» EXERCISE INSTRUCTIONS
1. In the passage on myeloma symptoms and organ damage, what share of patients were defined as active MM by the biomarker criteria?
2. Continue the passage on myeloma symptoms and organ damage, starting after its last sentence.

» SUPPLIED TEXT
---------------

4.2. Symptoms and Relationship to Organ Damage

A relationship between the symptoms and organ damage is inevitable, because the definition of active symptomatic MM, until 2014, required the demonstration of end organ damage [17]. Only 0.7% of our patients were defined as active MM by the biomarker criteria [18]. Yet, there are varying degrees of end organ damage, some irreversible, with fractures and renal failure affecting the prognosis [31,32]. We show a high level of irreversible organ damage at diagnosis (at least 30%), and considering our patient median age was 67, compared with 70 for the population data, this may be higher in a real-world population [28].
The symptom profiles at the first symptom detection and at the time of diagnosis are almost identical, although numerically less frequent. The frequency of back pain as the initial symptom and the strong relationship between this and vertebral fractures suggests that vertebral fractures are the first presenting symptom in some patients. Nine percent of asymptomatic patients already had vertebral fractures (Table 1), although some may have possibly experienced a previous back pain episode not attributed to myeloma. Even with close PD follow-up, vertebral fractures cannot be completely prevented [33]. Patients broadly present with either symptoms of bone disease with pain or systemic symptoms.

---------------

» EXCERPTED RECORDS
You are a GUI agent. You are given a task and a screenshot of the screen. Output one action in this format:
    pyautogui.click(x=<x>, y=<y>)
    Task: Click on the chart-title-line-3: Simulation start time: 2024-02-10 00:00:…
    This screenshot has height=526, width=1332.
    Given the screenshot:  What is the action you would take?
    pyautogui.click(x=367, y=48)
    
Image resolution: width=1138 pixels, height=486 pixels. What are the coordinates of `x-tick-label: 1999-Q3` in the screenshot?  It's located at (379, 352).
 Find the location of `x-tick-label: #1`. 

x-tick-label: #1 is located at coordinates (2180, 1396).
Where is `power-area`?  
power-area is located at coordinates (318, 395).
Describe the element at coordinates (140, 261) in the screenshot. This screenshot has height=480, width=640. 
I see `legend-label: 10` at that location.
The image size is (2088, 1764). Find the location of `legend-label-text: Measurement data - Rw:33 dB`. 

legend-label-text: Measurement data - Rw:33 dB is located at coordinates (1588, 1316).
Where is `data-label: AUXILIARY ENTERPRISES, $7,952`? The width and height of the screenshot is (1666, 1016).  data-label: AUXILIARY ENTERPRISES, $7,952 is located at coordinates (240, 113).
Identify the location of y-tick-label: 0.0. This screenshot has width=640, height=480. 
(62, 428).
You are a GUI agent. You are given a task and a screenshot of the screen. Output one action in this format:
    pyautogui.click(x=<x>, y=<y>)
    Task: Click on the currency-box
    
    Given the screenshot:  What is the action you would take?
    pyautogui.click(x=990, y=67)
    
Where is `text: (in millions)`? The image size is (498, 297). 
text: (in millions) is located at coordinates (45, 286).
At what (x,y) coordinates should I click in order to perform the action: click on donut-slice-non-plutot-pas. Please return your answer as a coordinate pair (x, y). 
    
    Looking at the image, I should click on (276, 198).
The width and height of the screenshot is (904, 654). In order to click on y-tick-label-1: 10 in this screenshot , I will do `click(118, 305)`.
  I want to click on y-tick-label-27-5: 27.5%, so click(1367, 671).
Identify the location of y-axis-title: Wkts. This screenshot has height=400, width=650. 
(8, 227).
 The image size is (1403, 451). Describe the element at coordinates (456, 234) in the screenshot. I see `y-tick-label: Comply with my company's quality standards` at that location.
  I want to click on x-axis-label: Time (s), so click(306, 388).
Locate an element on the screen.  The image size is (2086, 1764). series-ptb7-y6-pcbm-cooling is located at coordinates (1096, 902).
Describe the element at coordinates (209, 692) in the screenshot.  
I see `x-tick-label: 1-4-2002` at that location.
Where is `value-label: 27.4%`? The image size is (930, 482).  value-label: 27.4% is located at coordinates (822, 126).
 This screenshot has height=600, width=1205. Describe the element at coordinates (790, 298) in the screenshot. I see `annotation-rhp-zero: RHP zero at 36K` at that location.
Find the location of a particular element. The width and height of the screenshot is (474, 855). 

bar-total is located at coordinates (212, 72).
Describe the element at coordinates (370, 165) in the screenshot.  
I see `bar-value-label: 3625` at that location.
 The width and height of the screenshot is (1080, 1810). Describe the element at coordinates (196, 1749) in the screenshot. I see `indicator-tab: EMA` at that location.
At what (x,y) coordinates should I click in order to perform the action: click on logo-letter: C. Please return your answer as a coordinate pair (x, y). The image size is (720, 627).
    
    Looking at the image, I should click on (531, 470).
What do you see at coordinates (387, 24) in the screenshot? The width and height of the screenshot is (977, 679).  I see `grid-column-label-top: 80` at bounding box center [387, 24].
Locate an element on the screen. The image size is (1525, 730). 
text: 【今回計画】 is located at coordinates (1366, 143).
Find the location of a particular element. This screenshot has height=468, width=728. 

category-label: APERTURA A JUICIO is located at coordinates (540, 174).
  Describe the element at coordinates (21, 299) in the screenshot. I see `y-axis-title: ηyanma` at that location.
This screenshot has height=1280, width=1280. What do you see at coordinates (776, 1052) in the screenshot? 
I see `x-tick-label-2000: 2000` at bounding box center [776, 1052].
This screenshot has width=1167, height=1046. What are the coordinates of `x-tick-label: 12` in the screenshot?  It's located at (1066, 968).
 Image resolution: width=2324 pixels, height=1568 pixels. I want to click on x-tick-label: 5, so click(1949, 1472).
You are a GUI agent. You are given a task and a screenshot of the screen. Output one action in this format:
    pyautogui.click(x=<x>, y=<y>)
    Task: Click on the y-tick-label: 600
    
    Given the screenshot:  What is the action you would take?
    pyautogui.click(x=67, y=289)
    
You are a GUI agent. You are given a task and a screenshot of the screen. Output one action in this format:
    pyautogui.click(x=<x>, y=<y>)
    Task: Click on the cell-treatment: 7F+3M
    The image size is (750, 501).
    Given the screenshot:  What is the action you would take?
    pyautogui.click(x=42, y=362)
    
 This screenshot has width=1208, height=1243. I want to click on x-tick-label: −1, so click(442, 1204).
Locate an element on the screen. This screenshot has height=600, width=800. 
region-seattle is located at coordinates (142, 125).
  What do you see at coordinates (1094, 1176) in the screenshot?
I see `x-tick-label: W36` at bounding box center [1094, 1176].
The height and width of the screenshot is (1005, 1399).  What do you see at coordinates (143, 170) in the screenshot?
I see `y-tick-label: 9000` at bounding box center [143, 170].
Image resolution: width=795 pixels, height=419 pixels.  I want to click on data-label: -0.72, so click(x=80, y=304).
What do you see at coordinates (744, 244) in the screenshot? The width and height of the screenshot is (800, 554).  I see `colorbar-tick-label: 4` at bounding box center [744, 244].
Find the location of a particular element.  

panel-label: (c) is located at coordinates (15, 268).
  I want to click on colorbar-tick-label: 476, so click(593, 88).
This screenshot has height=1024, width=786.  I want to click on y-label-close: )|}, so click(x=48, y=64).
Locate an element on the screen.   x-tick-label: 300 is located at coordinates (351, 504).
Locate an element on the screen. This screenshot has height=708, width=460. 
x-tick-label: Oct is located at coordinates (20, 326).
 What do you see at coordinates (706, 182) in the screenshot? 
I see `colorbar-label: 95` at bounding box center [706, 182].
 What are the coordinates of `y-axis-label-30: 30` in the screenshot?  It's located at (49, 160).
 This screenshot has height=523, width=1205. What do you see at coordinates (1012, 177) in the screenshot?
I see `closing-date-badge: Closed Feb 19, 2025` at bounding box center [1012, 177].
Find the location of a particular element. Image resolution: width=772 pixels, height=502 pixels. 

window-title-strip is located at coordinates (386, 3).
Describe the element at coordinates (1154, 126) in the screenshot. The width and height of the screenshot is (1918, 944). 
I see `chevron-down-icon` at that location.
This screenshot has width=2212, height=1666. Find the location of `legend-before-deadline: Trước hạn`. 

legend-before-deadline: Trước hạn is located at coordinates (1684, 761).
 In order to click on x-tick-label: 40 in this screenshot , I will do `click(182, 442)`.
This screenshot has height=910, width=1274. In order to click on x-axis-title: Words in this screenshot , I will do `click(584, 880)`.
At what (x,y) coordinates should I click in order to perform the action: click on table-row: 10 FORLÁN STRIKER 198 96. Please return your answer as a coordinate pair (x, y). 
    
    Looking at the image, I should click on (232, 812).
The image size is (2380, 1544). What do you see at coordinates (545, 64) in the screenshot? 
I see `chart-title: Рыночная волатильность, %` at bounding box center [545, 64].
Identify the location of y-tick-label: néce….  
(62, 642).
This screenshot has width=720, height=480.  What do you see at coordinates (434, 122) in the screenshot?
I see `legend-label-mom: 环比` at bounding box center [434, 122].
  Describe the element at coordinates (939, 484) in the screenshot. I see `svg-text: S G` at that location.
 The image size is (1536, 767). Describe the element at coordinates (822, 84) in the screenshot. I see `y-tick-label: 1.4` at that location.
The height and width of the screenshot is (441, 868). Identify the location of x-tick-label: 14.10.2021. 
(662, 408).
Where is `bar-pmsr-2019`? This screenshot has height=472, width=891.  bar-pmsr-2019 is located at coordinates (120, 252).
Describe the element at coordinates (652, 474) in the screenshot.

---------------

» ANSWERS TO THE PROBLEMS
1. 0.7%

2.
4.3. Comparison between Patients with De Novo Myeloma versus Those with a Previous Diagnosis of PD

PD patients fared better by all measures than those presenting with de novo MM. The MM patients almost invariably passed through a precursor phase [34]. Inevitably, our PD cohort showed a selection bias, since they presented either with symptoms or a comorbidity that led to a PD diagnosis. Either the PD cohort was similar biologically to the de novo MM cohort but was diagnosed earlier in their progression to MM, or the PD cohort had an innately less aggressive disease. The latter cannot be excluded, although the monitoring time course of the PD cohort (median 1.64 years) compared to that of a screening population transitioning to active MM (median 3.35 years) favours our PD cohort having a more aggressive disease [35]. Alternatively, our PD cohort may have been further along the path of evolution to MM compared to a population screening cohort. This theory was supported in that our PD cohort showed a similar initial presenting symptom profile, though numerically less frequent, to that of the ‘de novo’ MM cohort, suggesting that symptoms in some were beginning to emerge (Table 5). Despite some selection bias in our PD cohort, the comparison was helpful and reflected the real-world experience of monitoring PD in 93 hospitals in the UK. Notably, our PD cohort developed a significant increase in symptomatology before active MM diagnosis, suggesting that the current PD follow-up might not be optimal.

4.4. Implications for Practice

4.4.1. Symptom Profile and Changes to Guidelines

Our results suggest the need to refocus national and international guidelines and the education of healthcare workers concerning the profiles of presenting symptoms of active MM and in monitoring PDs.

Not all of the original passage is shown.